Please rewrite the entries below, swapping "world map" for "quest log" and leaving everything else unchanged. Omit the pictures from your version.

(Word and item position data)
-*-

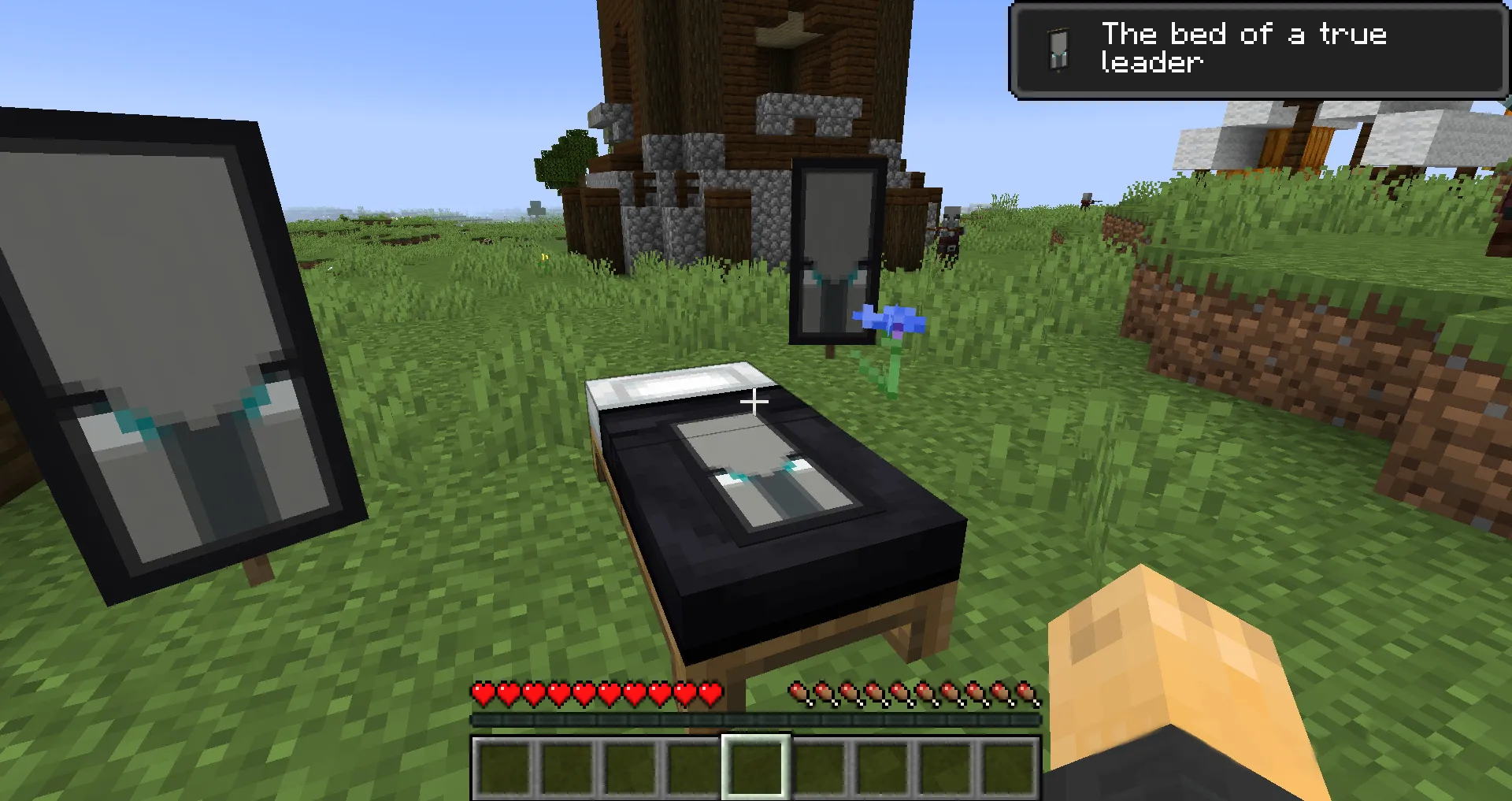Image resolution: width=1512 pixels, height=801 pixels.
Task: Click the experience bar below the hearts
Action: tap(756, 719)
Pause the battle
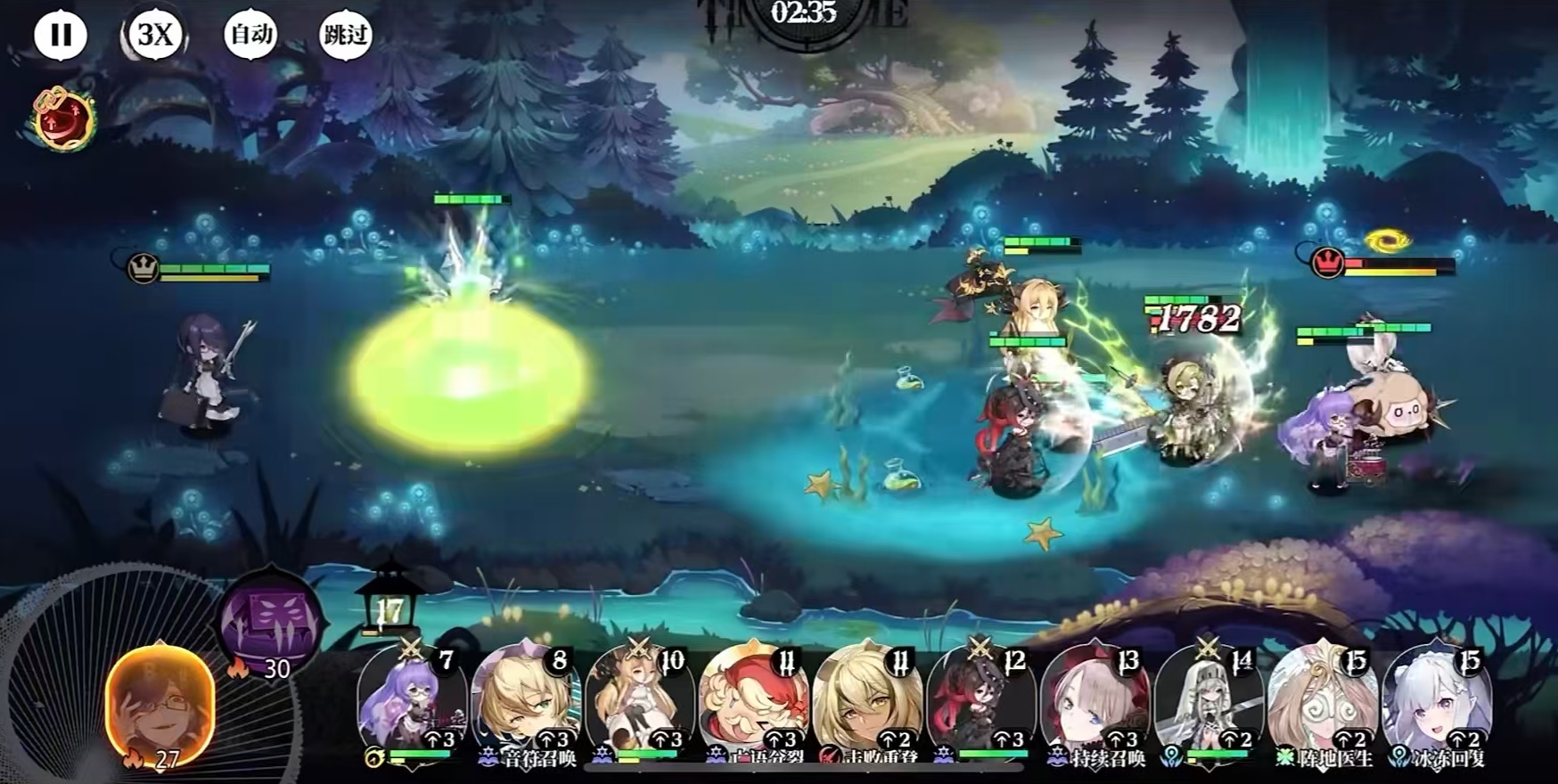1558x784 pixels. point(61,36)
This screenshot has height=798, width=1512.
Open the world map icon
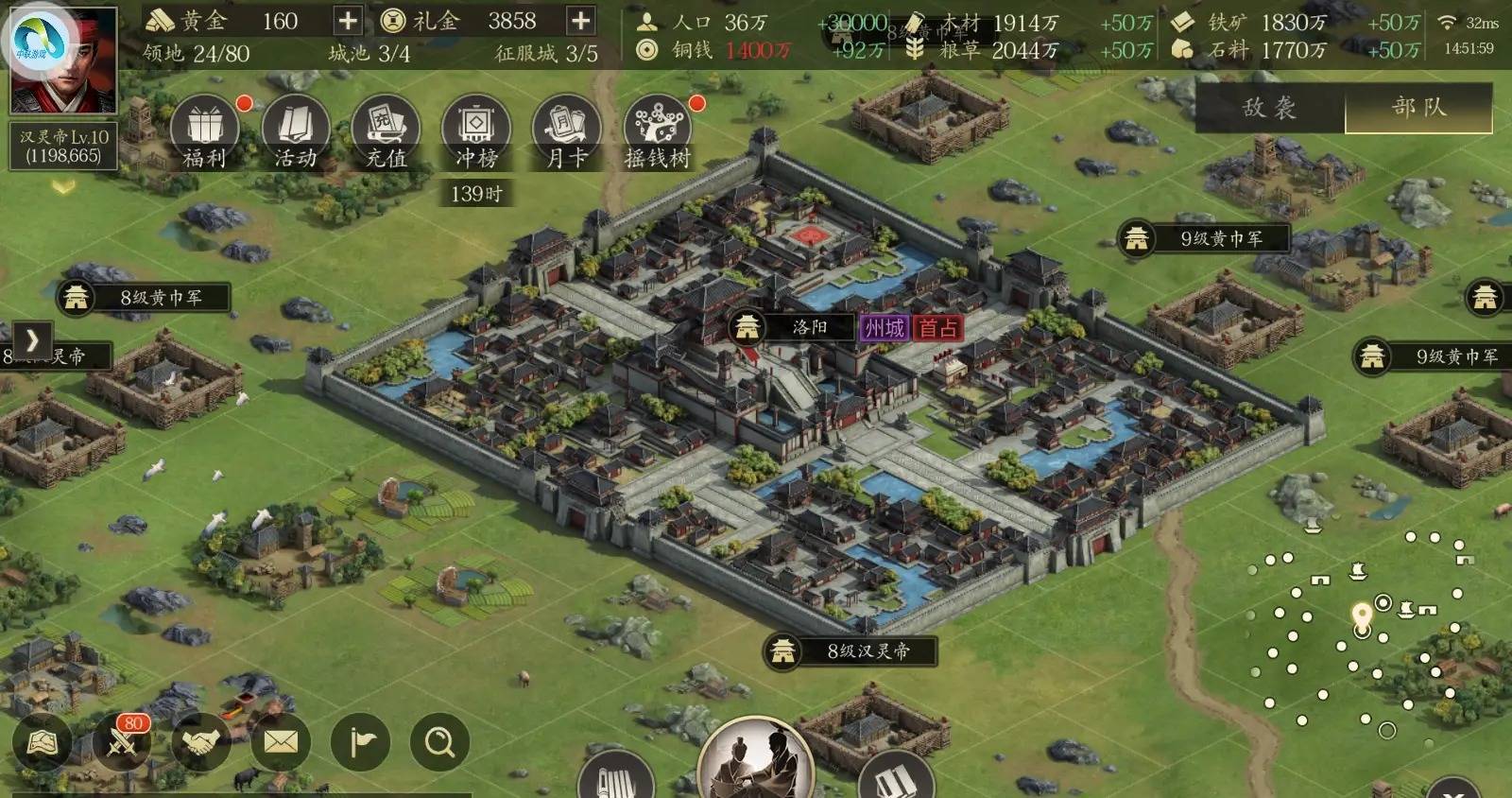click(42, 743)
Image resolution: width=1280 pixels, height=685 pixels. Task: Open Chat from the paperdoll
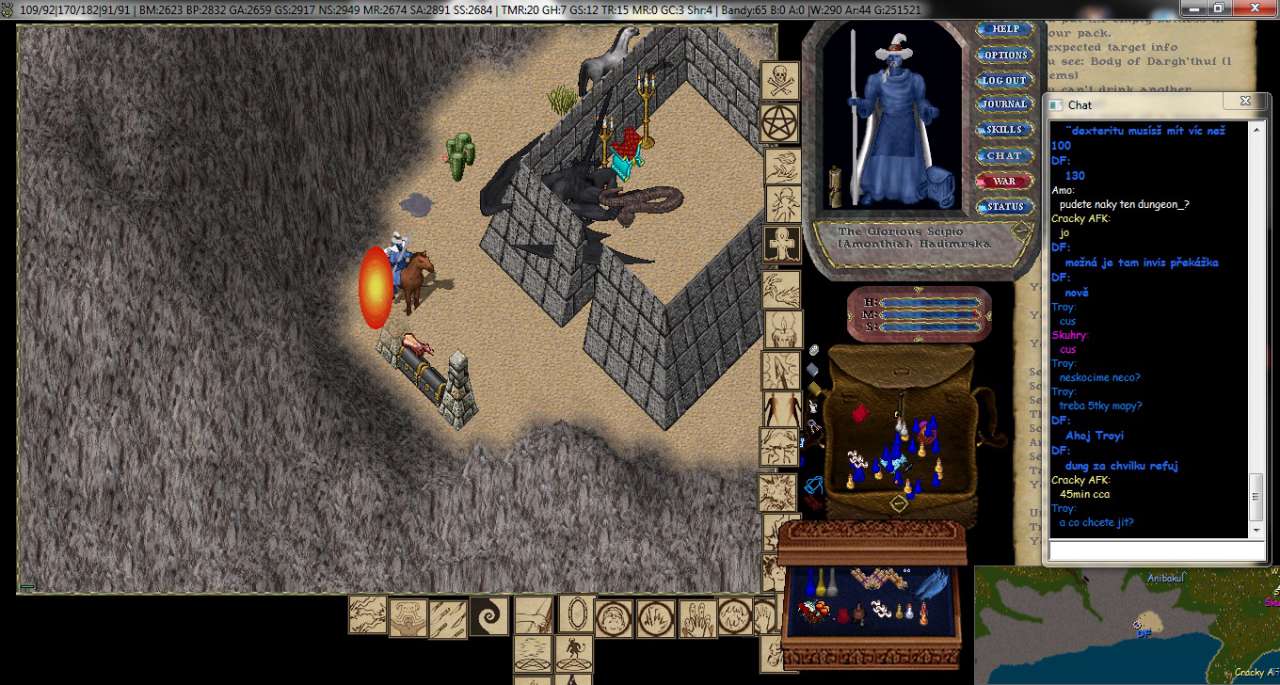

-*-

[Exercise answer]
Image resolution: width=1512 pixels, height=801 pixels.
Task: Click the experience bar below the hearts
Action: tap(756, 719)
Pause the battle
1558x784 pixels. point(61,36)
This screenshot has height=798, width=1512.
Open the quest log icon
click(42, 743)
Image resolution: width=1280 pixels, height=685 pixels. Task: Open Chat from the paperdoll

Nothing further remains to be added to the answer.